A Proposta Triangular, que eu tenha lido até hoje, não me falou nada [sobre isso]. Mas eu sei de adeptos da proposta [...] que falam da necessidade de [...] trazer a questão da cultura. [...] Quanto mais você fornece elementos para mostrar quem ele é, que faz parte de tudo isso, mais ele tem condição de ver [...] mais profundamente até os elementos de outras culturas.

Desde o início da proposta, Barbosa manifesta preocupação e compromisso com o conhecimento sobre a cultura local — referencial vindo das Escuelas ao Aire Libre. A fala de Barbosa deixa entrever, também, uma defesa da diversidade cultural:

As culturas de classes sociais economicamente desfavorecidas continuam a ser ignoradas pelas instituições educacionais, mesmo pelos que estão envolvidos na educação dessas classes. Nós aprendemos com Paulo Freire a rejeitar a segregação cultural na Educação. As décadas de luta para que os oprimidos possam se libertar da ignorância sobre eles próprios nos ensinaram que uma educação libertária terá sucesso quando os participantes no processo educacional forem capazes de identificar seu ego cultural e se orgulharem dele. (barbosa, 2002a, p. 19–20).

Com o compromisso de “mostrar a cultura do nosso país”, Raquel elabora um projeto de nomeMeu Brasil brasileiro” (anexo c), desenvolvido com turmas de quinta a oitava séries do ensino fundamental, durante um trimestre. O projeto se embasou na Proposta Triangular. No desenvolvimento desse projeto, Raquel elegeu um artista para cada série: na quinta, Tarsila do Amaral; na sexta, Aleijadinho; na sétima, Tomie Otake; na oitava, Cândido Portinari. Nota-se em seu planejamento a divisão em etapas: cada uma tem uma “atividade” e uma proposta de “alfabetização visual”. A contextualização referente à obra e vida do artista aparece na sua fala e em pequenos textos escritos por ela e entregues aos alunos.

No trabalho sobre Portinari, Raquel desenvolve várias atividades baseadas na obra Café. A princípio, explora a produção gráfica pelos desenhos com a temática da obra; depois, a produção tridimensional (modelagem na argila), com a confecção de personagens da obra. Assim, ela conduz o que chama de releitura da obra, mas frisa que não se detém na mesma linguagem do artista.

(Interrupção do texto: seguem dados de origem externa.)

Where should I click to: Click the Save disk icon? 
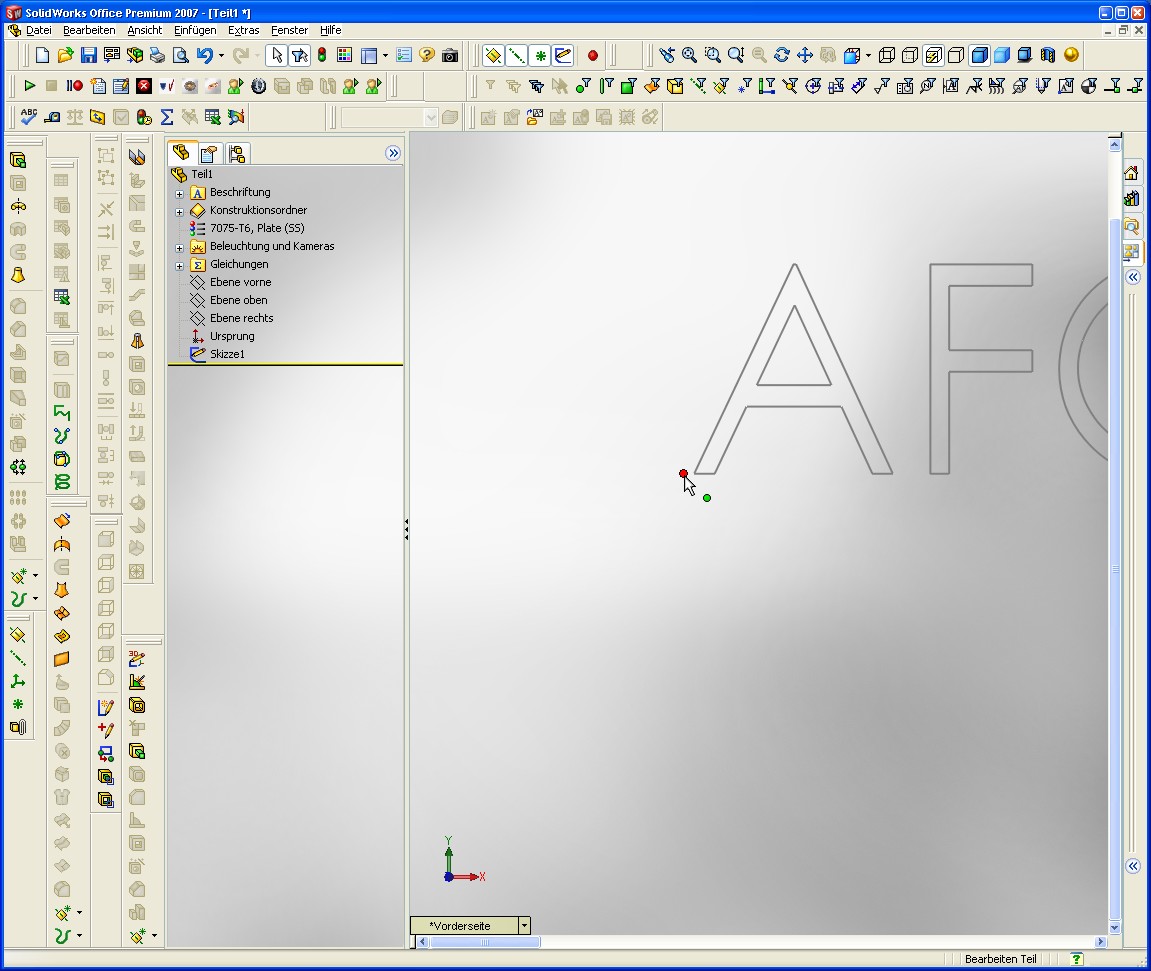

figura 12. Reprodução de página do portfolio de Raquel

Fonte: acervo de Luciano Carvalho



 

                    figura 13. Reprodução de página do portfolio de Raquel

Fonte: acervo de Raquel



figura 14. Reprodução de página do portfolio de Raquel

Fonte: acervo de Raquel

Ainda na conversa sobre a Proposta Triangular, Raquel mostra como a sistematizou para que a coordenação da escola e mesmo colegas professores/as acompanhassem o desenvolvimento do trabalho. Ela, então, mostra-me outro projeto seu: “Levante sua bandeira” (anexo d), em que usa a terminologia contextualização, apreciação e experimentação. Ela justifica o uso da proposta:

[...] não consigo fazer de outra maneira... Quando eu vejo, já estou planejando. Parece que sinto segurança. [...] Eu montei o planejamento da pré-escola, no ano passado, e a coordenação exclamou: “Nossa! Ficou tão fácil de entender assim!”.

Diz em seguida, porém, que já modificou a formatação:

Se você põe em linha, vai seguindo os tópicos. [Então passei para] um formato que se veja qual vai ser o seu movimento, [...] circular como eu gosto [...] para mim, eu posso colocar no formato que eu quiser, sistema em rede, que vai se abrindo, assim como no computador.






O triângulo tem uma forma espacial que conduz a movimentos; por não ter diagonais, induz a percursos obrigatórios — as laterais. Contudo, Barbosa manifestou vontade de desmontar a idéia do triângulo em sua proposta, a qual pressupõe que o movimento de ensino da arte percorra três eixos. “Acho que esta abordagem tem que estar mais parecida com um zig-zag.” (barbosa, 2004a, s. p.). Ainda assim, a fala de Raquel e Clésia sugere um compromisso com a história e a cultura na ação docente delas; na ênfase dessa inter-relação entre fazer, ler e contextualizar histórica, social, antropológica ou esteticamente a obra de arte, a Proposta Triangular se concretiza.